Aproveitando-se de tal fato, o proprietário ordenou a demolição do bem em 2017, que não podia legalmente ser demolido, pois como vimos, estava em processo de tombamento. O triste fato, é que hoje, o que ali existe, é um terreno vazio que em breve abrigará um edifício. E o órgão preservacionista nada fez, juntamente com os diversos atores envolvidos no processo de preservação.
DIMENSÃO HISTÓRICA
A casa foi encomendada por uma família de classe média alta em 1957, e pertencia ao comerciante Raimundo Alves, que anos depois, a vendeu para a família Vieira e Silva.
No arquivo municipal, segundo escreveu Almeida (2010, p.123) o projeto não foi encontrado, e as informações que se obteve foram prestadas por familiares do arquiteto Augusto Reynaldo, como o trabalho desenvolvido por sua neta, a arquiteta Mariana Alves (2008) que em sua monografia final de graduação, no curso de arquitetura e urbanismo da UFPE, fez o resgate produção de seu avô, incluindo nesta, as residências projetadas em Campina Grande.
A residência foi cenário da forma de viver da alta sociedade campinense, com espaços destinados à vida social no pavimento térreo, com área de apoio para festas e reuniões, com um belo jardim, que proporcionava um diálogo entre exterior e interior.
DIMENSÃO ESPACIAL
A casa que estava localizada no bairro Centro, na Rua Raimundo Alves da Silva, 190, foi construída na área central de um terreno com grandes dimensões, estando solta em relação aos recuos do lote. Foi implantada na área mais alta do terreno, aproximadamente a uns 2m em relação ao nível da rua, possuindo muros baixos, o que proporcionava um grande campo de visão da casa em relação à rua. O extenso recuo frontal foi utilizado como jardim definido por canteiros com formas livres possuindo também um lago artificial.

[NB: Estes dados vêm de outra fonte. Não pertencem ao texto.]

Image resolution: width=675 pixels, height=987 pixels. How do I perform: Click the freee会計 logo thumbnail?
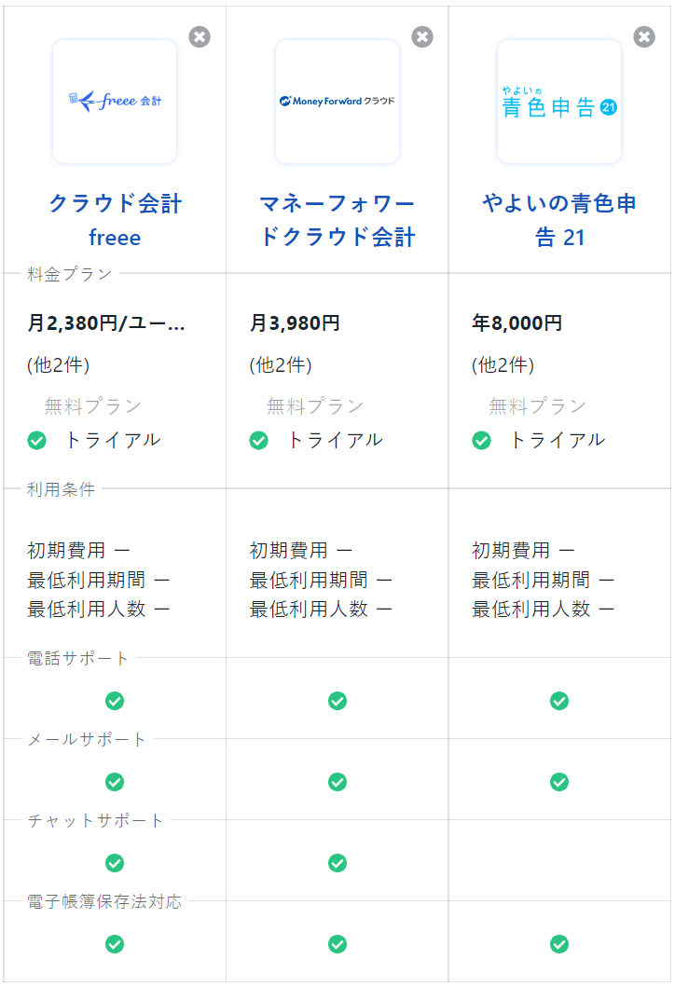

O muro recebeu um tratamento diferenciado com uma mistura de alvenaria e pedra natural. A partir dele, era realizado o acesso para automóveis com dois portões: um para a entrada do veículo e o outro para saída, esta disposição evitava a necessidade de manobrar o carro. O acesso do pedestre se dava por um portão pequeno conduzindo a um passeio sinuoso até a entrada social da casa.
A distribuição do programa foi realizada em dois pavimentos, de maneira bastante racional e setorizada, utilizando-se a planta em formato de “U”. No pavimento térreo estavam localizados a área de lazer, garagem, saleta e serviço. Além destes, havia ainda o pilotis onde se encontrava a escada com forma curva que permitia o acesso ao piso do pavimento superior.
No pavimento superior se encontravam a área íntima, setor social e parte dos serviços. Os quartos foram dispostos na parte leste e possuíam também, varanda e banheiro. As salas também tinham varanda e terraços, tendo a permeabilidade visual garantida pela ausência de divisórias e presença de grandes esquadrias de vidro e de venezianas.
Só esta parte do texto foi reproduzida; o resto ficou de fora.